I am working my way through two compiler textbooks: “Design of Compilers Techniques of Programming Language Translation” by Karen A. Lemone and “Modern Compiler Implementation in Java” by Andrew W. Appel. My first exercise is a single line by line assignment statement parser.

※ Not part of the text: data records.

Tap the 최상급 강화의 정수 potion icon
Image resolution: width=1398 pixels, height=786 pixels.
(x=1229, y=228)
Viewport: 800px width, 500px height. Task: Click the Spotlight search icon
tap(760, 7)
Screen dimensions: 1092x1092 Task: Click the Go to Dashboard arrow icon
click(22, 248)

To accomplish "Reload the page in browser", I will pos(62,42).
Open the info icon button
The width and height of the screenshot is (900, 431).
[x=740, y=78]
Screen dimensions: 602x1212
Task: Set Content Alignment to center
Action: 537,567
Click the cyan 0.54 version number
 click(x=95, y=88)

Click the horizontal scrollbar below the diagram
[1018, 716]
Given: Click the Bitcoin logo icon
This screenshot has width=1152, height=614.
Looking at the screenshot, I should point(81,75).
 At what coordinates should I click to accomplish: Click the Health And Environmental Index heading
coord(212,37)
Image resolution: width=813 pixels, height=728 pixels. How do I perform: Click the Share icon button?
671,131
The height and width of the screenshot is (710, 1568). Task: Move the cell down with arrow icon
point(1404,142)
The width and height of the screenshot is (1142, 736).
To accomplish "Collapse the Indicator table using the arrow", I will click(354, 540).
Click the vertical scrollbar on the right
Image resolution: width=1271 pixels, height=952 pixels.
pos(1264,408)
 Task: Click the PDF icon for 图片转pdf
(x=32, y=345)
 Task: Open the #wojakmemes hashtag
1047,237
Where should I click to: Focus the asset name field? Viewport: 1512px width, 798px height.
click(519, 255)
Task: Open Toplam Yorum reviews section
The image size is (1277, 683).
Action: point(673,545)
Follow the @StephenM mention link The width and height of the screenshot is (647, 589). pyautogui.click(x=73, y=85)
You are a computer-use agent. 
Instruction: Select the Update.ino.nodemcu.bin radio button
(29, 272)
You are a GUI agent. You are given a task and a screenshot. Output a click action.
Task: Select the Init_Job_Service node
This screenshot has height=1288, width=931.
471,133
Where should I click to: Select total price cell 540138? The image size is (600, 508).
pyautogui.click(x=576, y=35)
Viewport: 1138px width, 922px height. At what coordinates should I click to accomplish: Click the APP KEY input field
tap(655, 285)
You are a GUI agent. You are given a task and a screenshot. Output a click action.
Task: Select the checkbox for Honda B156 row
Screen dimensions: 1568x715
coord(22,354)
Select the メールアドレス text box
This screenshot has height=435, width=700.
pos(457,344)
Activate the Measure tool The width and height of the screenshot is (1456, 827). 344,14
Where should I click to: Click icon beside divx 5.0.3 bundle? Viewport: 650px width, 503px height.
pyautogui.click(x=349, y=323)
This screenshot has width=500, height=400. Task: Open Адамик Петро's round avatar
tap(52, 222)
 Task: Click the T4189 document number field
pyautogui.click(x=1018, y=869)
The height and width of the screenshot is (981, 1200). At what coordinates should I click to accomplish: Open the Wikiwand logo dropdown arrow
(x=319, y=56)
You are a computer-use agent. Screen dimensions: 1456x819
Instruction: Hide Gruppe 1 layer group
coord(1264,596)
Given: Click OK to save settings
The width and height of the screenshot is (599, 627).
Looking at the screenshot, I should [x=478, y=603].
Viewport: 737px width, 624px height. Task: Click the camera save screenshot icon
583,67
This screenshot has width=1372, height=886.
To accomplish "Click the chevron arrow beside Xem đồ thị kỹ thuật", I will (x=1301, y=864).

Here is my source code and my translation structures:
X1:=a+bb*12; X2:=a/2+bb*12; Identifiers: X1 a bb Literals: 12 Operators: := + * Punctuation: ; Identifiers: X2 a bb Literals: 2 12 Operators: := / + * Punctuation: ;
#pragma once
#include "RegularExpAssignStm.h"
#include <string>
#include <vector>
using namespace std;
class RegularExpAssignStm
{
public:
string punctuation[3] = { ";", "(", ")" };
string upperCase =
"ABCDEFGHIJKLMNOPQRSTUVWXYZ";
string lowerCase =
"abcdefghijklmnopqrstuvwxyz";
string dig = "0123456789";
string ops[5] = { "+", "-", "*", "/", ":="};
vector<string> identifier;
vector<string> liter;
vector<string> oper;
vector<string> punc;
RegularExpAssignStm() { };
bool IdContains(char key);
size_t Search(size_t pos, string key, string match);
size_t SingleCharSearch(char key, size_t index, string match[]);
bool GetIdentifier(string assignStm);
bool GetLiteral(string assignStm);
bool Parse(string assignStm);
};
#include "pch.h"
#include "RegularExpAssignStm.h"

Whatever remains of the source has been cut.